----- RECORD EXTRACTS
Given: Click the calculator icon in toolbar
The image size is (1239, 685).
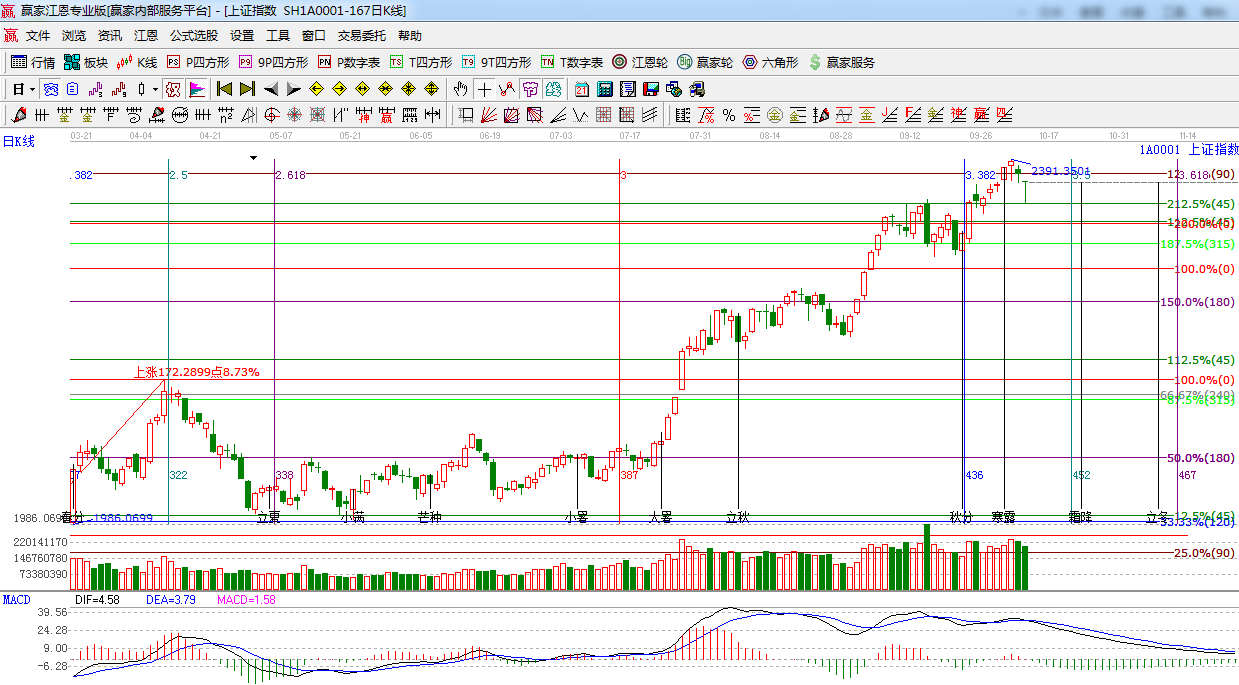Looking at the screenshot, I should (x=604, y=89).
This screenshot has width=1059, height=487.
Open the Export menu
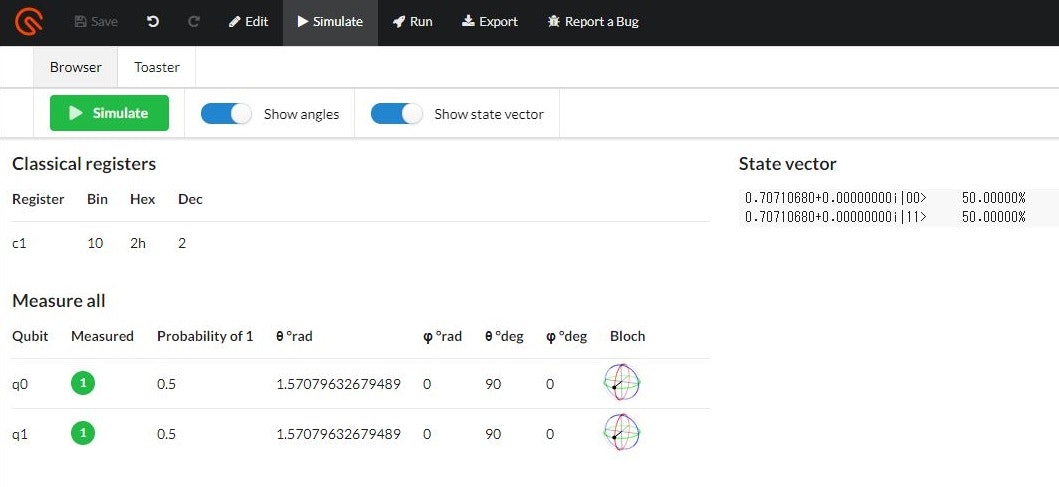pyautogui.click(x=490, y=22)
----------
EXERCISE GOAL: Retype every line of the entries above without any change, leaving out the pictures.

ANSWER BELOW:
Given: Click the calculator icon in toolbar
The image size is (1239, 685).
Looking at the screenshot, I should (x=604, y=89).
This screenshot has width=1059, height=487.
Open the Export menu
pyautogui.click(x=490, y=22)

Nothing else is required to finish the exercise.